Ahí están los Carritos chocadores, donde, al igual que ocurre en la ciudad, se desarrolla un espectáculo digno de la jungla de asfalto, donde el más vivo es el que más ganancia saca. Un grupo de personas espera ansioso termine el turno de sus antecesores y se lanzan frenéticos a conseguir su auto, entre empujones y/o groserías. Así, cada turno, sin la supervisión de quien sólo se contenta con sacar adelante el boletaje.
En fin, un prietito en el arroz en un lugar en donde, en general, lo común, por fortuna, se presenta lo contrario. Reina, en cierta parte del recorrido, el griterío de los merolicos que por 500 pesos ponen en oferta las tradicionales cobijas cuyas figuras son leones, osos o venados, de utilidad para el invierno próximo; compiten con la voz de aquellos que con rapidez y habilidad colocan piezas de vajillas de barro, pintadas primorosamente, en vistosos botes de plástico.

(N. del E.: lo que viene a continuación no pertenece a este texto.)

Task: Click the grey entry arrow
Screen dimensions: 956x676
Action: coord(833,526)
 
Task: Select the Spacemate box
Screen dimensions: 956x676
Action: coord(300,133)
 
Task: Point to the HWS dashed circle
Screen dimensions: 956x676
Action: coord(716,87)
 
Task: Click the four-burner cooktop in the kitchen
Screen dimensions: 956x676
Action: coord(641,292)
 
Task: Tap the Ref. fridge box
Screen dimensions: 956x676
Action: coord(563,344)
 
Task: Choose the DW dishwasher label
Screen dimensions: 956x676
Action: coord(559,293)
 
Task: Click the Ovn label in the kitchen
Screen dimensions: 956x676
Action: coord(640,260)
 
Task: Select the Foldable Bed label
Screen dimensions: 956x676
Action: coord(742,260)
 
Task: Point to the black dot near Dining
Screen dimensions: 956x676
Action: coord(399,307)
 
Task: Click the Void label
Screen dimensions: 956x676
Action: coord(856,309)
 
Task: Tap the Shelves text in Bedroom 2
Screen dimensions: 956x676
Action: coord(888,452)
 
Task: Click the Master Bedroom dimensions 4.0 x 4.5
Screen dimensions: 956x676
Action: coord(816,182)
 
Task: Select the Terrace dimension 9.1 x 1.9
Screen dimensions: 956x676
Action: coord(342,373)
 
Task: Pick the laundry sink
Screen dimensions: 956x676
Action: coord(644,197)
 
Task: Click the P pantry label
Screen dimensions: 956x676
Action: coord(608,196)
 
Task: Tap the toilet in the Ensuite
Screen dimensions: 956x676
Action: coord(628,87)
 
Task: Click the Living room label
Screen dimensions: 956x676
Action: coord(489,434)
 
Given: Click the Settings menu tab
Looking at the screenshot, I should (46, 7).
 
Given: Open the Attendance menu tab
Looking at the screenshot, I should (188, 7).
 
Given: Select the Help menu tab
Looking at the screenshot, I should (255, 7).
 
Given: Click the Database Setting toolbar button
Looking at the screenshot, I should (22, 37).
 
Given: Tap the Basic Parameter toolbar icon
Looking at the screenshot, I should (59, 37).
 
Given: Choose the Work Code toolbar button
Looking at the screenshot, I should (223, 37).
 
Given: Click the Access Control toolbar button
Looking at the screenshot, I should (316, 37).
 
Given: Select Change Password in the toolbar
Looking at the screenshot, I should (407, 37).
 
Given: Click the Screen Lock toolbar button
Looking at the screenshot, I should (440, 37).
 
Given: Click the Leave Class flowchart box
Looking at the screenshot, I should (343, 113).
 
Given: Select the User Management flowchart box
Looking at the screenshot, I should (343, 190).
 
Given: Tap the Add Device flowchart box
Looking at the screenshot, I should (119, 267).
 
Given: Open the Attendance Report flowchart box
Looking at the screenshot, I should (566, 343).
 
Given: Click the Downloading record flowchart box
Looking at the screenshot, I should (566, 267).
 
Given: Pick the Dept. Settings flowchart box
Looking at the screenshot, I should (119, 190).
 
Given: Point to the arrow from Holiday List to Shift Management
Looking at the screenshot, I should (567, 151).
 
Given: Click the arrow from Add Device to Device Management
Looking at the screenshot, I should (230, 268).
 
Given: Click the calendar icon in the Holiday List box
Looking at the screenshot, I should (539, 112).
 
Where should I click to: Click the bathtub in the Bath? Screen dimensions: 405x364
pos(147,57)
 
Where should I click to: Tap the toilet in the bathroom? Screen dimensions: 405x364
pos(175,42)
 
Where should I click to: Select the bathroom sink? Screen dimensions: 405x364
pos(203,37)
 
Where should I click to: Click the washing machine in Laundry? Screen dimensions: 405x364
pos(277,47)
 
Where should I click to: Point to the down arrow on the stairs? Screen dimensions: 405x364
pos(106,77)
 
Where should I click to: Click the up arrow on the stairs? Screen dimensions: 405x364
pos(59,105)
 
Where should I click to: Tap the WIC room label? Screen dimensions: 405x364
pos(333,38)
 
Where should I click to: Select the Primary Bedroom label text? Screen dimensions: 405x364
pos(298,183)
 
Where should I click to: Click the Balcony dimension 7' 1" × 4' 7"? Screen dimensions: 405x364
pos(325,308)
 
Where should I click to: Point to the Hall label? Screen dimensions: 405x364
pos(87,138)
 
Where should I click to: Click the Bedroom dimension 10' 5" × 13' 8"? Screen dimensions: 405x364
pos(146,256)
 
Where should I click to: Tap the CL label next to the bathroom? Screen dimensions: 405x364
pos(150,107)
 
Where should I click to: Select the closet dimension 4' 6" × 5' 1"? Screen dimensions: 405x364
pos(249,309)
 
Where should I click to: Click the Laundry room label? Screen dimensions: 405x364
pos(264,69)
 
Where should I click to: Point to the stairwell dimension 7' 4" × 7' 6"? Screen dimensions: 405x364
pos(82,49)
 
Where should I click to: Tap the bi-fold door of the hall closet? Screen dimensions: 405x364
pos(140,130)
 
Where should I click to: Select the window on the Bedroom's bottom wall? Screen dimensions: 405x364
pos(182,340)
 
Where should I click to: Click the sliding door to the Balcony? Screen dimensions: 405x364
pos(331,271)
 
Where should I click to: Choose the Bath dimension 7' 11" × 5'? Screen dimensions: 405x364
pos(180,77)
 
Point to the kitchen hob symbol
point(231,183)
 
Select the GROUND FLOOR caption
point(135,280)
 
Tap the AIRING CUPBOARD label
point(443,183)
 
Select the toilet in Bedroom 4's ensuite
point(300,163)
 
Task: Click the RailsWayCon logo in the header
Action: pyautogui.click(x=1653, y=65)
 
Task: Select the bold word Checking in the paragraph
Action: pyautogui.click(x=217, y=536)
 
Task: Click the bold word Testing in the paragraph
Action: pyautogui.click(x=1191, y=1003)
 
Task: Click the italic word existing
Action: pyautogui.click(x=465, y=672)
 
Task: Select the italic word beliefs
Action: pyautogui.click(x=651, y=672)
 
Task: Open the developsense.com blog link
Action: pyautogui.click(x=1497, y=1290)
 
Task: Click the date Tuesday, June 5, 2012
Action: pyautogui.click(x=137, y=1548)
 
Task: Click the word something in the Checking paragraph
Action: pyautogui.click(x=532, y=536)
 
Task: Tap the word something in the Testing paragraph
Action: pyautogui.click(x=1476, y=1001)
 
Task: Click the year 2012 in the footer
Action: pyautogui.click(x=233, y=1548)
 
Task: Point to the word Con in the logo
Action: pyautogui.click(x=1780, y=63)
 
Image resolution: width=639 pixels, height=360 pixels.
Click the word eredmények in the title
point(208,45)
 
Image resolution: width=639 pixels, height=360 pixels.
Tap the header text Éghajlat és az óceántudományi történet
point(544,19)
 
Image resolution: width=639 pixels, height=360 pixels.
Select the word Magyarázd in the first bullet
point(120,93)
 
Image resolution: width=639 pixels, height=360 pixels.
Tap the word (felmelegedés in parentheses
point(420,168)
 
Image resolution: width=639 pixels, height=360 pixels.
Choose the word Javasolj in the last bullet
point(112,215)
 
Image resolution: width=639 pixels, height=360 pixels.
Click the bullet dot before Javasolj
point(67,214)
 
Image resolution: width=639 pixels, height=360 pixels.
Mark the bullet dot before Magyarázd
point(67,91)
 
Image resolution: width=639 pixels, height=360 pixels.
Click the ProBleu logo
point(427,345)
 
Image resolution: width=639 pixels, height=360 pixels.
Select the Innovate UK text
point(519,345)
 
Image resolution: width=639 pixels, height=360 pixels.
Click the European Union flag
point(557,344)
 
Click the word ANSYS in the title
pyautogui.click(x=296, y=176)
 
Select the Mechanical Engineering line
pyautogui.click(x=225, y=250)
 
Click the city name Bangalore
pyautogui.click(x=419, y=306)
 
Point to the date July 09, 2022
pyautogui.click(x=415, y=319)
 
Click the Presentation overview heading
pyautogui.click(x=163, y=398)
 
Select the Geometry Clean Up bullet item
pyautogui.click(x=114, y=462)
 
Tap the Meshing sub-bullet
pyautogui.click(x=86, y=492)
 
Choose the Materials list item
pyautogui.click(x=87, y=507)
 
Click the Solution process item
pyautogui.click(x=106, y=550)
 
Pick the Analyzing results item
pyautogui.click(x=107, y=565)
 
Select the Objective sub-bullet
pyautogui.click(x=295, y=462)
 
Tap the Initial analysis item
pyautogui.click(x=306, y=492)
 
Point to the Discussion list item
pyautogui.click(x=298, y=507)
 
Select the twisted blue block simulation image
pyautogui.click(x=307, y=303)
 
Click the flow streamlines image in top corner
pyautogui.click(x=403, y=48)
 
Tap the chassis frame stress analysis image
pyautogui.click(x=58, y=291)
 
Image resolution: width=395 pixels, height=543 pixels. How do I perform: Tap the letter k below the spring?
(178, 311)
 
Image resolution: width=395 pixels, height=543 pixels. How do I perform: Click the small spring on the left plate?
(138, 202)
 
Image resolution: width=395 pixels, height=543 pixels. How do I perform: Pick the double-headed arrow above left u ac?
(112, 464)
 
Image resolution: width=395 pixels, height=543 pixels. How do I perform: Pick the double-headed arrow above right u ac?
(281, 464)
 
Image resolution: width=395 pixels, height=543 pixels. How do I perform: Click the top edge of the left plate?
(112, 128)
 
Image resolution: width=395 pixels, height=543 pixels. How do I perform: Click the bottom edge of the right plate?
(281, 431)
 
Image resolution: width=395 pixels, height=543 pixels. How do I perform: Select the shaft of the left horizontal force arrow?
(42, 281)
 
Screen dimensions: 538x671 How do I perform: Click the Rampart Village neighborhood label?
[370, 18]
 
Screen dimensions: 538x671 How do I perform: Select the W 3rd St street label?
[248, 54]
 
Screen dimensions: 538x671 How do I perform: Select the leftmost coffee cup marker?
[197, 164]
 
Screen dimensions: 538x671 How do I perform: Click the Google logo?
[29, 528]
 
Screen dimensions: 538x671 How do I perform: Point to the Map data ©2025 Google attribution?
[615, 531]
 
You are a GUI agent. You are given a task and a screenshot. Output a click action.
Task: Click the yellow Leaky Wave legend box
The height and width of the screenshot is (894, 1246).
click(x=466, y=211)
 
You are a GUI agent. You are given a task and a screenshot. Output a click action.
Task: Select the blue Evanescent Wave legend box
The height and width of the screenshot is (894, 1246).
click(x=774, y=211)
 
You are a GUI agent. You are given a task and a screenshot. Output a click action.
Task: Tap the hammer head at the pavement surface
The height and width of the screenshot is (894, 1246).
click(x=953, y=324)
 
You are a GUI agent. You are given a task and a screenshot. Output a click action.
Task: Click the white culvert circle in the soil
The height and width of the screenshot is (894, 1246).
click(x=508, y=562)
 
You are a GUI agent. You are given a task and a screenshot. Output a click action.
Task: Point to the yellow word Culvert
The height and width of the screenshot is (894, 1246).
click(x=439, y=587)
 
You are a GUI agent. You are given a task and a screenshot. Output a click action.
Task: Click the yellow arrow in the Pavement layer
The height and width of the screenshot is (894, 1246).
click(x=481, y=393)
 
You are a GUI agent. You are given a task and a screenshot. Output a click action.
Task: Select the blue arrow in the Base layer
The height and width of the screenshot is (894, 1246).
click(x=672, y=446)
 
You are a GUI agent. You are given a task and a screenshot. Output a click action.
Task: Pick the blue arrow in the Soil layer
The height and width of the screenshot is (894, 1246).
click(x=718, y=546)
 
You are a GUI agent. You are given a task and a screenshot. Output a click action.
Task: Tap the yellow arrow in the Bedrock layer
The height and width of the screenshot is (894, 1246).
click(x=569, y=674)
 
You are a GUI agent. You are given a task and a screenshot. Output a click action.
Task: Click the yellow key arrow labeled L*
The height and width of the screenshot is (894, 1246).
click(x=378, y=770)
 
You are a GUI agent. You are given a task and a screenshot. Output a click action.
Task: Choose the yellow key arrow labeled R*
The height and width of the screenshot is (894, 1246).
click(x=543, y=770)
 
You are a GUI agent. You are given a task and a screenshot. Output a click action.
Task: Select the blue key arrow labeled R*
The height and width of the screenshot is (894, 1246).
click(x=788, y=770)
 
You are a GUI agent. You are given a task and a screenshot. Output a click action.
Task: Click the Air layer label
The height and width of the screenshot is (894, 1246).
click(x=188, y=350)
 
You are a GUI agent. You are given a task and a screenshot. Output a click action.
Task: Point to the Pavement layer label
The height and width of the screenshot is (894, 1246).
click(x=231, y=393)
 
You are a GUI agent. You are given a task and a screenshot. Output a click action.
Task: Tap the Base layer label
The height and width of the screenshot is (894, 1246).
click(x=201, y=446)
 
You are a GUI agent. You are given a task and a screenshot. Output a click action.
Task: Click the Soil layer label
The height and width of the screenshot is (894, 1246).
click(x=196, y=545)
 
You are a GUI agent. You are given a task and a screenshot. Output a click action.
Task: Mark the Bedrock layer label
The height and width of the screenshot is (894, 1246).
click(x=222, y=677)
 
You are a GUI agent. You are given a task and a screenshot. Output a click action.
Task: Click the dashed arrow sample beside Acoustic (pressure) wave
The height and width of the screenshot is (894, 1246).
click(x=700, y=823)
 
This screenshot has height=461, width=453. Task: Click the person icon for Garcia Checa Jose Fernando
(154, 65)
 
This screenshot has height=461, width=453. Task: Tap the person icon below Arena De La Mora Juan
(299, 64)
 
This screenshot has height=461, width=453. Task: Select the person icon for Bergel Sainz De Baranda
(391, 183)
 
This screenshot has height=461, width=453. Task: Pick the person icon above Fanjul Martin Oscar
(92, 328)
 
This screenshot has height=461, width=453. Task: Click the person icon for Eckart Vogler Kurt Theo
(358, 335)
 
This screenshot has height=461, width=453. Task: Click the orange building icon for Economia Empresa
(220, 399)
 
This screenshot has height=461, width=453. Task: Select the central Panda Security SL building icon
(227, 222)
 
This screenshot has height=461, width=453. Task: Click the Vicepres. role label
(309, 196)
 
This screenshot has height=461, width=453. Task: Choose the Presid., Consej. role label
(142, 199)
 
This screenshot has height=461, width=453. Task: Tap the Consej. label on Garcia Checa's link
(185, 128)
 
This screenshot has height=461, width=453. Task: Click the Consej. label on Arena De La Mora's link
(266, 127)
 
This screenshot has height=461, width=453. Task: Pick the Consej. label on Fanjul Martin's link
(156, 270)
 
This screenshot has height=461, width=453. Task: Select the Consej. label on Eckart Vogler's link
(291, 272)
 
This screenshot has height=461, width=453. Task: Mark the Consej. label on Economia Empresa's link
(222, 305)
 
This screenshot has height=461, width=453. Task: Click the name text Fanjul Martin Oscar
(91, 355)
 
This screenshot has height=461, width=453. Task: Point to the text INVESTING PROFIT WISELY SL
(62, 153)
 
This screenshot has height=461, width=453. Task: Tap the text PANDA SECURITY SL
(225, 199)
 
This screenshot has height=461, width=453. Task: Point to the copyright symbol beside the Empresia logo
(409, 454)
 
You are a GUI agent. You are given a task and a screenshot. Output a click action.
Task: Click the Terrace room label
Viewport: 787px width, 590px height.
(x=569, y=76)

La quiero, dice con determinación una esposa a su pareja. Éste levanta la mano y entonces el vendedor nota su presencia. A él se dirige con ánimo triunfador, esperando alentar la venta en más y más familias que se desplazan rumbo al Parián para la cena, que significa ya el cierre de la visita.
Alcanzarán, sin embargo, más tarde, al dueto anunciado en la entrada, el Río Roma. ¡Levanten la mano todas las solteras que hay aquí. Y muchas féminas, emocionadas, cumplen la orden, para, acto inmediato, corear con sus voces las piezas con que aquellos llaman al amor y al sentimentalismo más alambicado.
La Feria de Saltillo, en otros tiempos, representativa de nuestro norte. Hoy, una buena fiesta para gozar, para divertirse. Siempre en temporada de lluvia, no se amilana el espíritu que la anima.
Continúa así hasta el 6 de agosto, cuando entonces tenga lugar el otro festejo, éste de raíz religiosa: la llegada, en aquel año de 1608, de la emblemática y sencilla figura de pasta de caña, el Santo Cristo de la Capilla. Festejos que ya iniciaron su novenario. Bienvenidos, pues.